Swiss Approval Laboratory Staff is working consistently to guaranty the maximum efficiency and reliability of our Testing Results.

Specific Calibration Blocks for each method, position, for different materials, related to different International Standards, are designed and developed within our Laboratory, in order to build in house our Know-How, necessary for service delivery of excellence.

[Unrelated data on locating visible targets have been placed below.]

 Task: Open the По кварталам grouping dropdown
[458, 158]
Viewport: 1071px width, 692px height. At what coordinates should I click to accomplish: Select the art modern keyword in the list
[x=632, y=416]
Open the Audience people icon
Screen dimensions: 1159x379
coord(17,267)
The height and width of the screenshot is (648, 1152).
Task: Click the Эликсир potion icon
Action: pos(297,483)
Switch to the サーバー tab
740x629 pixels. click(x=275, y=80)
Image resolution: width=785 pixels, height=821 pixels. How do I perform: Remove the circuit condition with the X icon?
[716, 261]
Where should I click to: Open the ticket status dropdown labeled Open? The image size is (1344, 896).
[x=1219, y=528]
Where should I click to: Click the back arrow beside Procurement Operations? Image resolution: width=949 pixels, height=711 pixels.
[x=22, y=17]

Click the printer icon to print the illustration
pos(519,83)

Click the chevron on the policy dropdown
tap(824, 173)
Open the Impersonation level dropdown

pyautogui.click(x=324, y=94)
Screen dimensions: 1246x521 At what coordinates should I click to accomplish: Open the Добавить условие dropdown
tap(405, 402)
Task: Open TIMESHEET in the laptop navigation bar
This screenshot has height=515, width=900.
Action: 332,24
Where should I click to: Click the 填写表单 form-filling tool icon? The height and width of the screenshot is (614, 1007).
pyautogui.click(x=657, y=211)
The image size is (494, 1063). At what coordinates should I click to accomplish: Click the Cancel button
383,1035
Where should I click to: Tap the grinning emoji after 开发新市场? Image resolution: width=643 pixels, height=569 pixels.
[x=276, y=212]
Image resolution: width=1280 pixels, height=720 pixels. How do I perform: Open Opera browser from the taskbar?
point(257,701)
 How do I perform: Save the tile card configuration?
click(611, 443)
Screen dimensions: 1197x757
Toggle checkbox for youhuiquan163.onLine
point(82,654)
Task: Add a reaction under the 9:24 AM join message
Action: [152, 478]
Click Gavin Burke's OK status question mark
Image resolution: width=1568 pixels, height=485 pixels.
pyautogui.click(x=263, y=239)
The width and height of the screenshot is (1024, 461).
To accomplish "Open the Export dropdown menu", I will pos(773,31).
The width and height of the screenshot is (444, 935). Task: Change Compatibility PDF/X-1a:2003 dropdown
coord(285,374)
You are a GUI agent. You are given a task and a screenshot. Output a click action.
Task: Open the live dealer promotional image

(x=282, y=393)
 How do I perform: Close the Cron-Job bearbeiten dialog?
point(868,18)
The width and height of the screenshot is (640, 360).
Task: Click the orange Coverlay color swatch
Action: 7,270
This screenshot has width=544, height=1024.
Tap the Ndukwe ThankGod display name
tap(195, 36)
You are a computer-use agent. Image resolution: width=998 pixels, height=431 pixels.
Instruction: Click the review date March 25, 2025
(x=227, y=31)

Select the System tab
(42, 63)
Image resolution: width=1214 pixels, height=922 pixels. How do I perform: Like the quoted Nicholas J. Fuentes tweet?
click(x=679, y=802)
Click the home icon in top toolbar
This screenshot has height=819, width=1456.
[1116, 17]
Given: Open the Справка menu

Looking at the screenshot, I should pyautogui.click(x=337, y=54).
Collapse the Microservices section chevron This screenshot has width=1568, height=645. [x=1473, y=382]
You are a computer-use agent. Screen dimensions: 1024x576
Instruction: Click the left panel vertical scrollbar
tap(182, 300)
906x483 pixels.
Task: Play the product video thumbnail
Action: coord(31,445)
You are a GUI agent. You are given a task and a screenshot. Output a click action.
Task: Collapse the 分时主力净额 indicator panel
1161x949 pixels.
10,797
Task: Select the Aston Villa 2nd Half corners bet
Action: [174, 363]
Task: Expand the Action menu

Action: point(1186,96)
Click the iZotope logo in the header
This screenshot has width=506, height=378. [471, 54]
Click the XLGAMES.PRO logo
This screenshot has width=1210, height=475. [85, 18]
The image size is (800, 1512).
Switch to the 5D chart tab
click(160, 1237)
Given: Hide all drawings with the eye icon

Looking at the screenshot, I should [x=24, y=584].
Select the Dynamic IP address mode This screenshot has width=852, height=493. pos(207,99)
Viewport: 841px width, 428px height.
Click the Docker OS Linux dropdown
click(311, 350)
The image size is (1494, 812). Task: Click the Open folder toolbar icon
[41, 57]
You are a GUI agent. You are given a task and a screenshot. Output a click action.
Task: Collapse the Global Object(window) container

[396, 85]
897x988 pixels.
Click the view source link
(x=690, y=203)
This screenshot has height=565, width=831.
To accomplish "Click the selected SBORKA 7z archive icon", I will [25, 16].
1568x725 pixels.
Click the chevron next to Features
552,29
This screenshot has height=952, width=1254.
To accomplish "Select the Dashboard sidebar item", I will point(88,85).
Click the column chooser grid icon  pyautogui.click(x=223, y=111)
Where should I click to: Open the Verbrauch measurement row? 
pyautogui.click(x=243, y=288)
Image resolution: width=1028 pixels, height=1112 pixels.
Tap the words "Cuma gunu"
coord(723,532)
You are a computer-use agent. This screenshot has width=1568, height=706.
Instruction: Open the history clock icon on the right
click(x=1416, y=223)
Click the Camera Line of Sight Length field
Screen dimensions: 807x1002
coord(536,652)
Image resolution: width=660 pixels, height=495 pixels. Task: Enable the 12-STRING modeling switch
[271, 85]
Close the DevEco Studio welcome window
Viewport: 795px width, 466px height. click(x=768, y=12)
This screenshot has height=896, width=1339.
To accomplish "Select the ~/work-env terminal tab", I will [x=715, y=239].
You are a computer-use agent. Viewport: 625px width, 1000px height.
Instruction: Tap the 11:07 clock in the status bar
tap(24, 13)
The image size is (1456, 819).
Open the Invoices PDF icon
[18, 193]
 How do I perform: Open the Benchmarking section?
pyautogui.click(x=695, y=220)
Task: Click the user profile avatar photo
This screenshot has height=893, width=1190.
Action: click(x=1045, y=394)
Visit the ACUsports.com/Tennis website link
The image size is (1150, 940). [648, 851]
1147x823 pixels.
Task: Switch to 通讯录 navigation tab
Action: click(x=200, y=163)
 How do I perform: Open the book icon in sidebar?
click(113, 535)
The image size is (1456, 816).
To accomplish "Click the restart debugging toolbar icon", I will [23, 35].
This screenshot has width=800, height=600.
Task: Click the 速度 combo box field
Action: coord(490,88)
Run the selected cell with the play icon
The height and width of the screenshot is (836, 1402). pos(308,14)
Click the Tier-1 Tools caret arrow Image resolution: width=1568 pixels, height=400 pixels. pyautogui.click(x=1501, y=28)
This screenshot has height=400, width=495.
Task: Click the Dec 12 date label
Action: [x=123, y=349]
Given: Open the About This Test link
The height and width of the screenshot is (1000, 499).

Development of inspection capacity for this category of materials, usually includes many, if not all, of the following:

  • Modelling,
  • Simulation,
  • Fabrication of mock-ups and samples containing realistic defects,
  • Procedure development,
  • Validation and subsequent training.

Such development of inspection resources and capacity represents for Swiss Approval Top Management, substantial commitments of time, high qualified personnel and significant capital investment.

Accreditation ISO 17025

Swiss Approval Advanced Laboratory based in Europe, is currently under ISO 17025 accreditation process.